Sergen'in yorumcuyken 2011 yılında Emre için söylediği sözleri servis eden bu zihniyet ve onun sığ mantığı gölgesinde maça çıkıyoruz!!!


Milli aradan sonra sakatların iyileşmesini beklerken kadroya baktığımızda yedeklerin de iyileştiğini görüyoruz.

Bu minvalde geçen seneki kadroya yakın sahaya çıktık.

Bir Batshuayi ile Mert vardı yeni namludan, gerisi hepsi eski tüfekti.

Daha 1. dakikada Batshuayi'nin taca çıkan topun ardından arkadaşlarına dönüp "Öne gelin, pres yapın" diye hareket çekmesi, Belözoğlu'nun gergin yüzü, 3. dakikada neredeyse 20 futbolcunun ekranın (!) sol alt köşesine kümelenmesi maçın boyutunu gözler önüne seriyordu.

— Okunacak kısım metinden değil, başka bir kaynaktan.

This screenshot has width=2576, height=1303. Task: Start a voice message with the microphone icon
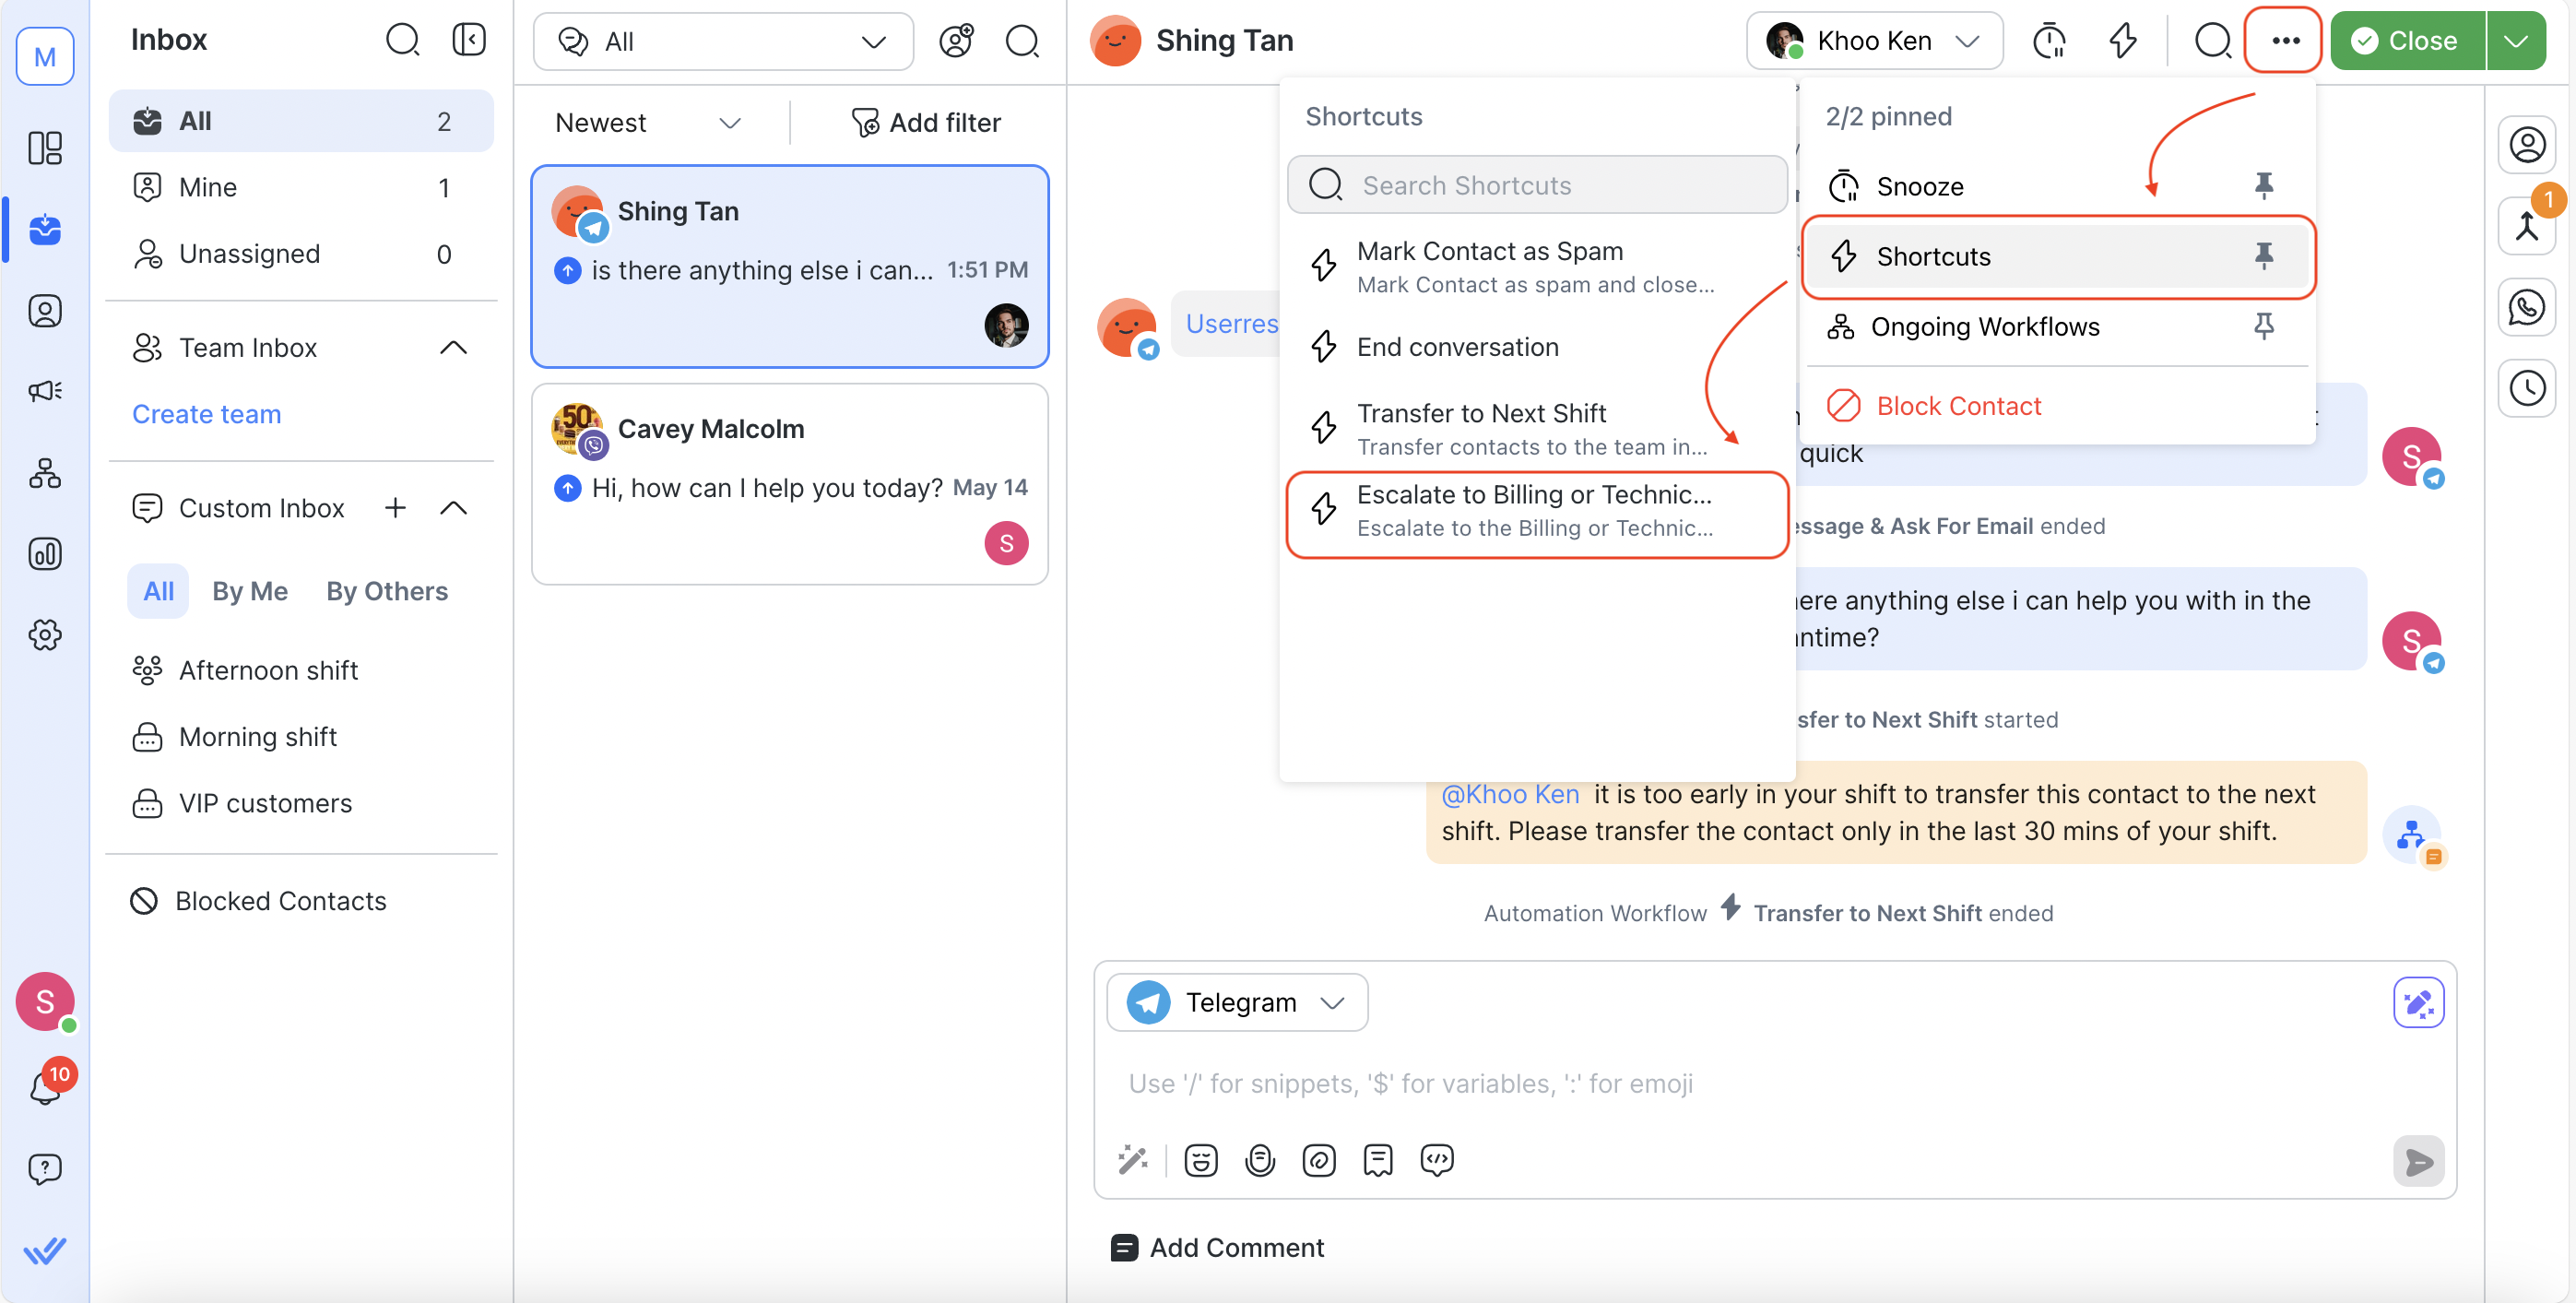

Kaçıncı boyut bilmiyorum ama?!

İlk yarım saati bitirdiğimizde istediğimiz oyunu kuramıyor, rakip kalede çoğalamıyor, rakibin öne çıkmasını engelleyemiyor ve gol pozisyonuna yalnızca 1 kez girebiliyorduk.

Savruk, dağınık ve dikkatsizdik.

Ceza sahası önünde Visca'ya top aldırılmayacağını Hadi aldırdın, şuta müsaade edilmeyeceğini bilmen gerekiyordu.

Ağır kaldık ve golü yedik.

Savruk kısımda, yediği golde bir çentik de Mert'e atıyorum: 1-0.

Alex, Necip ve Larin üçlüsünü alarak başladı Beşiktaş ikinci yarıya. Daha çabuk ve daha hareketliydik.

Lakin topun bizim ayağımızda daha çok kalması gerekiyordu.

Zira rakip top bizdeyken pozisyon veriyordu ve bireysel hatalar yapıyordu.

Zaten ben bunları yazarken, kaleci-defans anlaşmazlığını, ışıktan daha hızlı düşünen Alex Teixeira, ceza sahası dışından cin gibi bir vuruşla topu Başakşehir ağlarına göndererek cezalandırıyordu: 1-1.

Golden sonra vitesi boşa atmanın faturasını ağır ödedik.

Anlamsız rahatlama 2-1, peşinden 3-1'i getirdi.

Bir penaltı golüyle farkı 1'e indirdik ama yumuşak top oynamanın bedelini böyle sert ödedik işte.

Neyse, buralara takılmayalım, yenisine bakalım.